The guide provided by Adafruit for this board is thorough and will get you up and running in no time. There are instructions for programming the board in Arduino IDE and MicroPython. You may have to install one of two drivers for the USB to serial chip, or your system may install one automatically. I found that zooming in with a smart phone camera was good enough to read the part number to determine which chip I had. Adafruit’s links then will take you to the third-party sites for a driver for Windows or MacOS.

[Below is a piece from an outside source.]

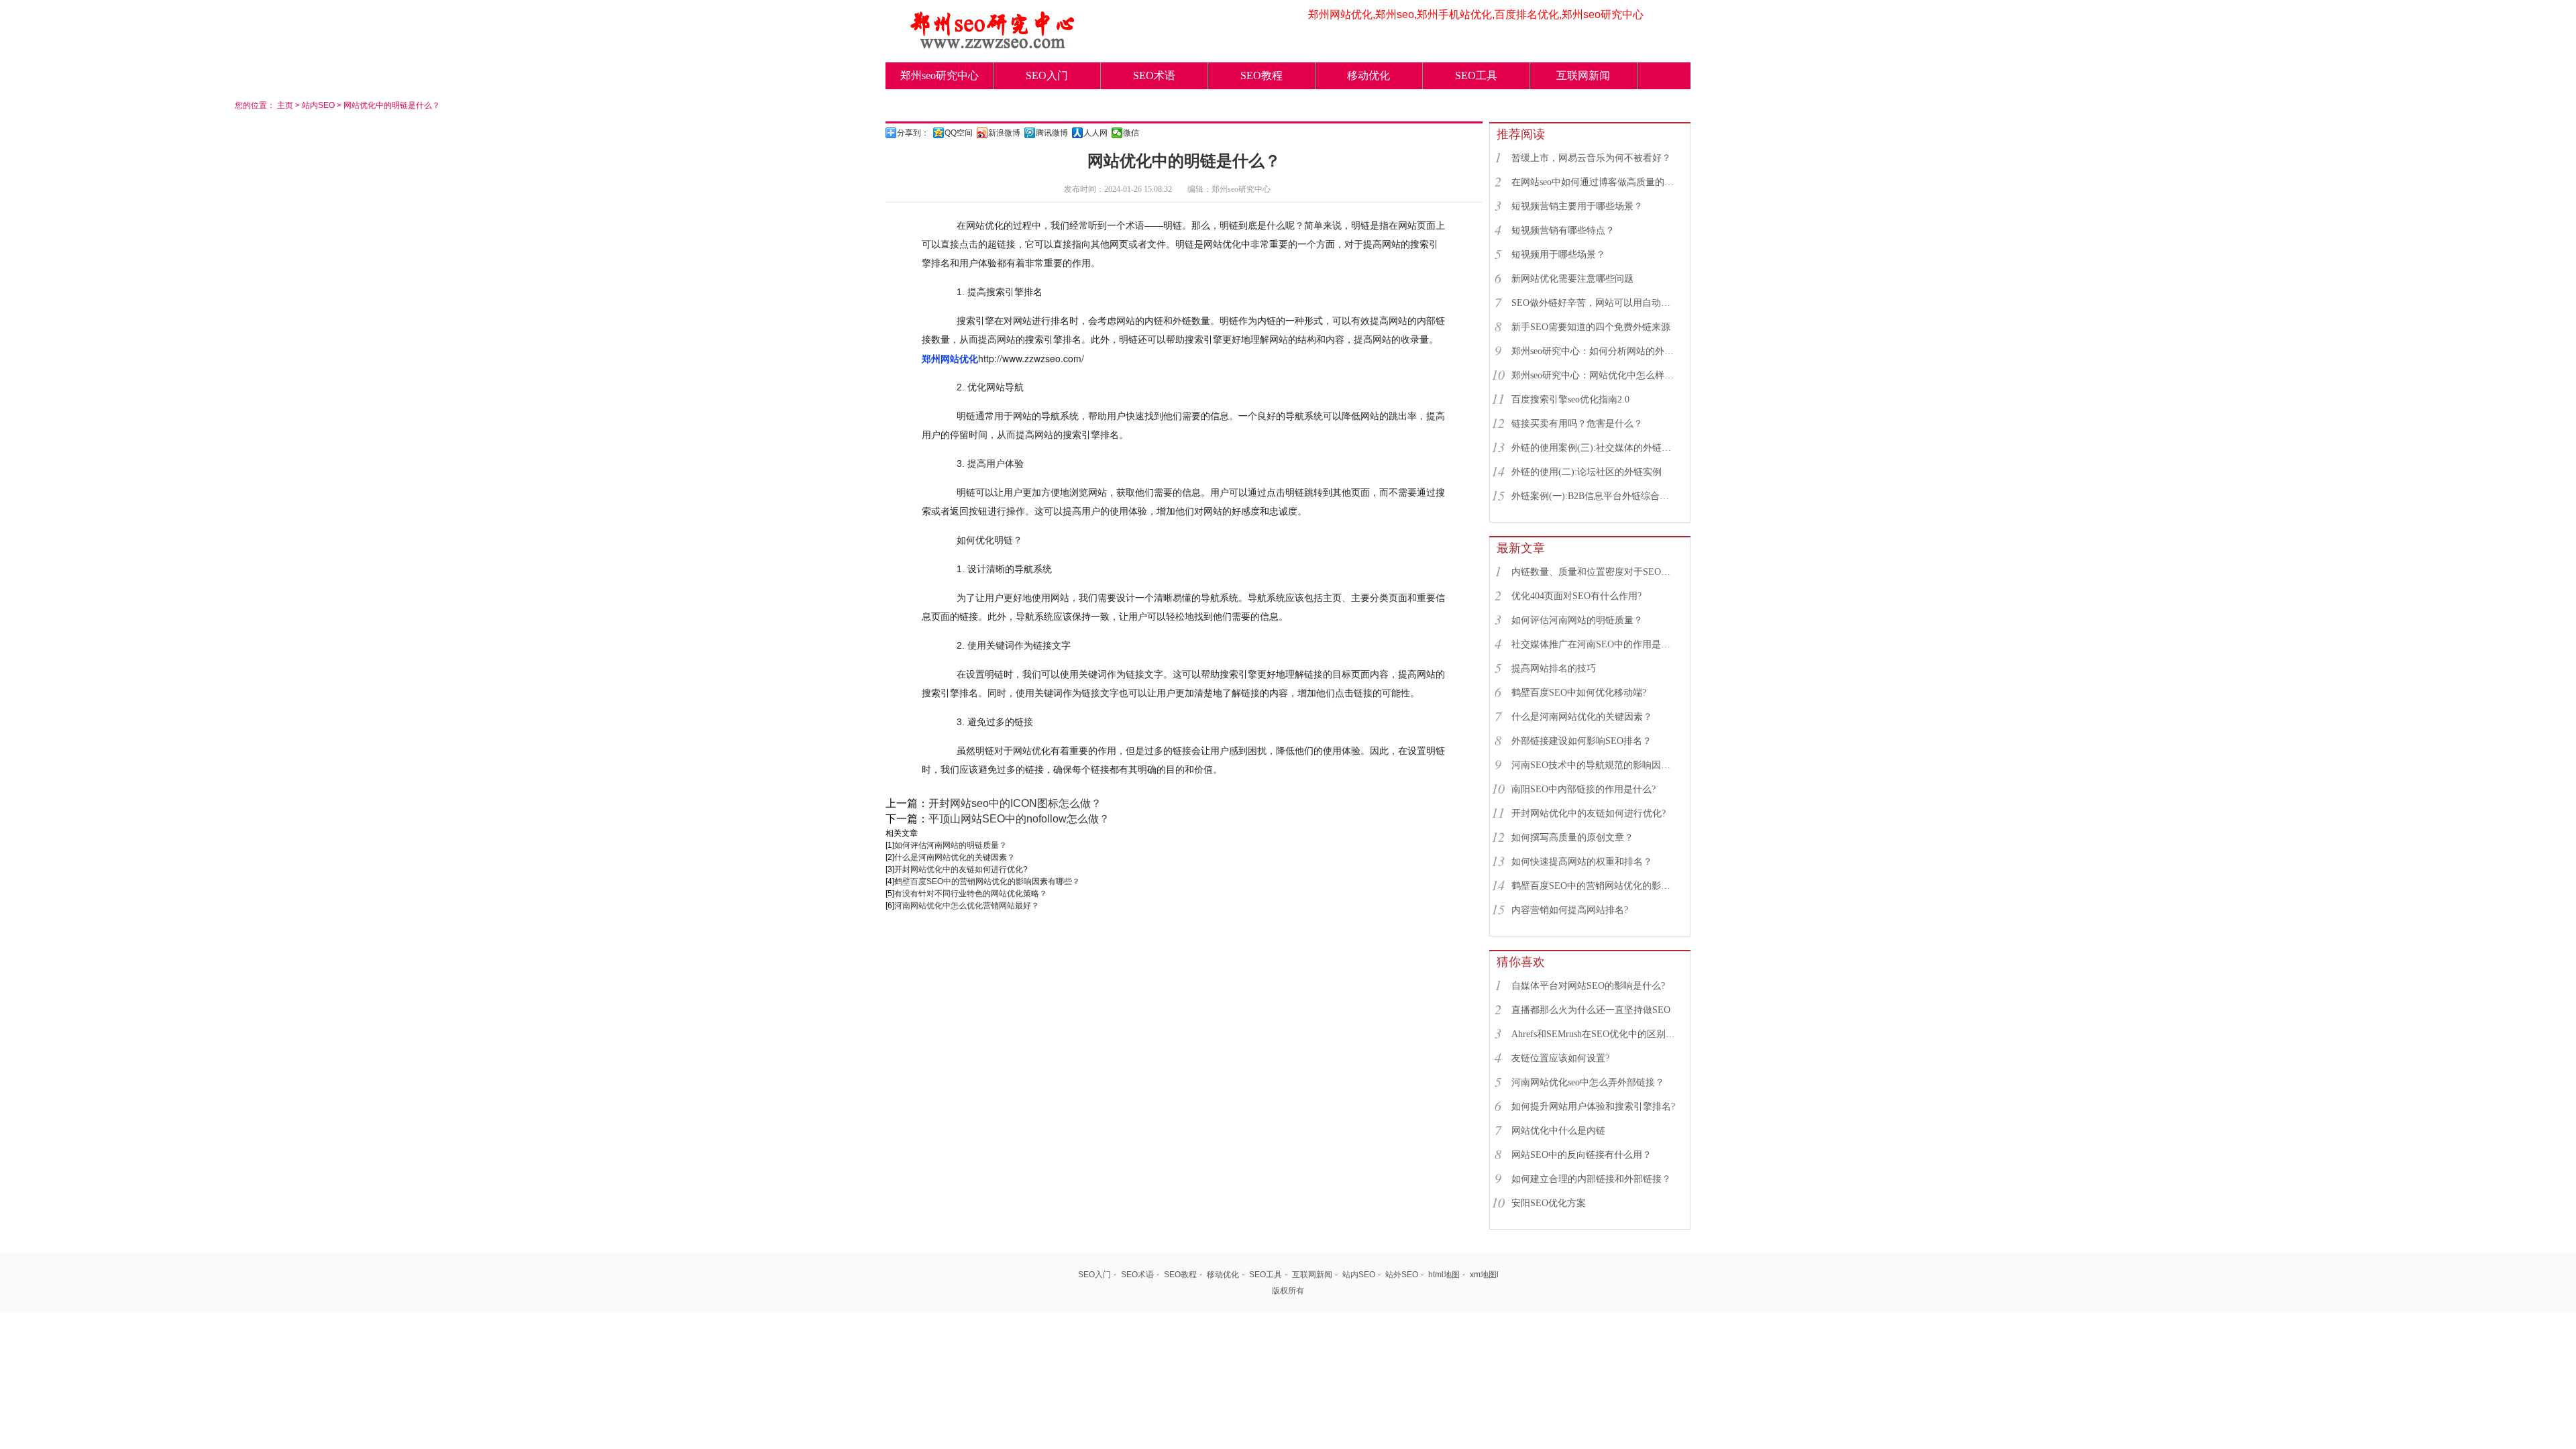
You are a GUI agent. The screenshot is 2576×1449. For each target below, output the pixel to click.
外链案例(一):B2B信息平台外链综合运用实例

Starting with Arduino IDE, you will need to add a Boards Manager URL to your Preferences and then use the Boards Manager to install support for ESP32 boards. After that, the board will appear in the boards list as Adafruit QT Py ESP32. Under the File->Examples menu, you will find a list of example programs for the Adafruit QT PY ESP32, many of which run on any ESP32 platform. One standard Arduino example program that won’t run is Blink. This is because there is only a NeoPixel on board, and not a standard LED. To give you the ‘getting started’ experience, Adafruit has written a NeoPixel version of Blink that they walk you through installing as your first sketch. I also recommend running the WifiScan example to make sure the board can reach your network.
The QT Py ESP32 can also be programmed in MicroPython. Because this ESP32 chip doesn’t have native support for USB, it can’t mount itself as a USB drive the way CircuitPython would require. If you prefer CircuitPython, consider the Adafruit QT Py ESP32-S2 board. Still, you can use esptool.py to upload MicroPython to the board and then program it using the REPL. Adafruit’s guide shows you how to use Thonny to interact with the board.
As a third option, you can use WipperSnapper to interact with the board. WipperSnapper is a firmware that interacts with Adafruit.IO so you can control the board remotely.